- _STATED TASK_
Arrange the stretch of rows from the line containing "Given: Tap the NXP logo in the header" through the line containing "Looking at the" as a two-column CSV with the headers text and answer, giving one CSV line per row. Put each field in quotation marks and turn any line breaks into spaces.

-- Start RECORDS TO USE --

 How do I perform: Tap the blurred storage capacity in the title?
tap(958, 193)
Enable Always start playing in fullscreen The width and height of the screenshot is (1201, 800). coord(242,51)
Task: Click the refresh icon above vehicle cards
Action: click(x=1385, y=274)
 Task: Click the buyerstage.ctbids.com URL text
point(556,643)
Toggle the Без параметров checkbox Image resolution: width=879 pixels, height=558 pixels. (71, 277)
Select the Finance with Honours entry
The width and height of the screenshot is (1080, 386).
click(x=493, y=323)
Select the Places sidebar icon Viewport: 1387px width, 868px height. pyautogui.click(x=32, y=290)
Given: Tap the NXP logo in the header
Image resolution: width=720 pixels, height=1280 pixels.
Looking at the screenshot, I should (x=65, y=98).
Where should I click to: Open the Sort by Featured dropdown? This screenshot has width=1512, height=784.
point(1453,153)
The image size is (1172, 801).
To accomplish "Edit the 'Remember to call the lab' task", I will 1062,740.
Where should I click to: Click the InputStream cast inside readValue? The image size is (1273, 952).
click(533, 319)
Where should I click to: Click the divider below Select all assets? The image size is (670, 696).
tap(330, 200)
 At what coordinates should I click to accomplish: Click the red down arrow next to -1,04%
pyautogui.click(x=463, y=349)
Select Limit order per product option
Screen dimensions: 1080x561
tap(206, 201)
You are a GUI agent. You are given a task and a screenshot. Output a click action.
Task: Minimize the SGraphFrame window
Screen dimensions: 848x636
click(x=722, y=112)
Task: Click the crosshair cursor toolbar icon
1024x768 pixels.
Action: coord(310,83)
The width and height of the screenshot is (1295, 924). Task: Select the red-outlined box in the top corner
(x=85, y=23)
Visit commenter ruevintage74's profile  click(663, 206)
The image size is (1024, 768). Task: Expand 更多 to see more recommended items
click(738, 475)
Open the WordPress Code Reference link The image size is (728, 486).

-- End RECORDS TO USE --

- _TASK ANSWER_
text,answer
"Given: Tap the NXP logo in the header Image resolution: width=720 pixels, height=1280 pixels.","Looking at the screenshot, I should (x=65, y=98)."